With the Wii U flipping and flopping like a fish out of water, I can’t help but wonder…
The Wii U certainly wasn’t going to be my cup of tea, either, but this console isn’t even successful. The numbers are abysmal, especially when compared with its predecessor, and nobody knows what Nintendo’s next move will be. The Wii U is not going to stack up favorably against the PlayStation 4 and Xbox One; it’s clearly outclassed in terms of capability. I don’t mean to say there aren’t any great games for the Wii U, or that they can’t make great games for the Wii U.
What I’m saying is that if you’re talking about next-gen consoles, some might not even allow the Wii U into the conversation. For the most part, the majority of headlines we see now involve either the PS4 or the Xbox One; it’s like the Wii U has fallen off the map entirely. And in point of fact, it kinda has.
So, considering Nintendo’s long and storied history, can anyone remember a time when the company has been largely forgotten in the face of competition?
That new $399 Xbox One means there’s only one company left in the gamer’s doghouse
The PlayStation 4 has done well over the past year, garnering plenty of positive headlines and word-of-mouth. Last year’s ridiculous policies that Microsoft had to rescind (amazing how quickly people forget such events, though), the $599 starting price that forced consumers to buy Kinect, etc; it all contributed to the Xbox’s lowered reputation heading into this new generation.
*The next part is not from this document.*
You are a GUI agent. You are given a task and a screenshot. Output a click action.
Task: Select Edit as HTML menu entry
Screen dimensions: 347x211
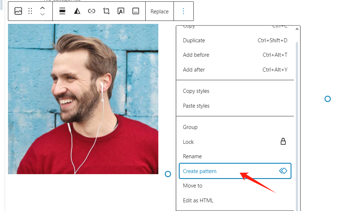198,201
But hey, you’ll soon be able to get the Xbox One for $399 (without Kinect, on June 9 in North America), and new exclusives like Halo 5 and Sunset Overdrive have received plenty of great press recently. Now, it looks like there’s only one of the big three left out in the cold: Nintendo.
Yes, they’ve got the handheld market all sewn up. Microsoft still has no interest in that field and the Vita isn’t doing anything. Nintendo has to compete with the explosive mobile market, though, so things aren’t as concrete as they were before, even in the portable market.
Nintendo better use E3 to announce SOMETHING big
I just want to see Nintendo making headlines again. And when I say that, I don’t mean headlines like, “What Happened to Nintendo?” or “Nintendo’s Downward Spiral” or something. I want to see this company rise again, which may require the announcement of a true next-gen console. It’s just difficult for me to see Nintendo, the original father of modern video games, getting squeezed out due to the competition’s domination and bad internal business decisions.
Therefore, they had best take advantage of E3 next month. If they have any hope of getting back on track and remaining competitive with Sony and Microsoft, time’s running out.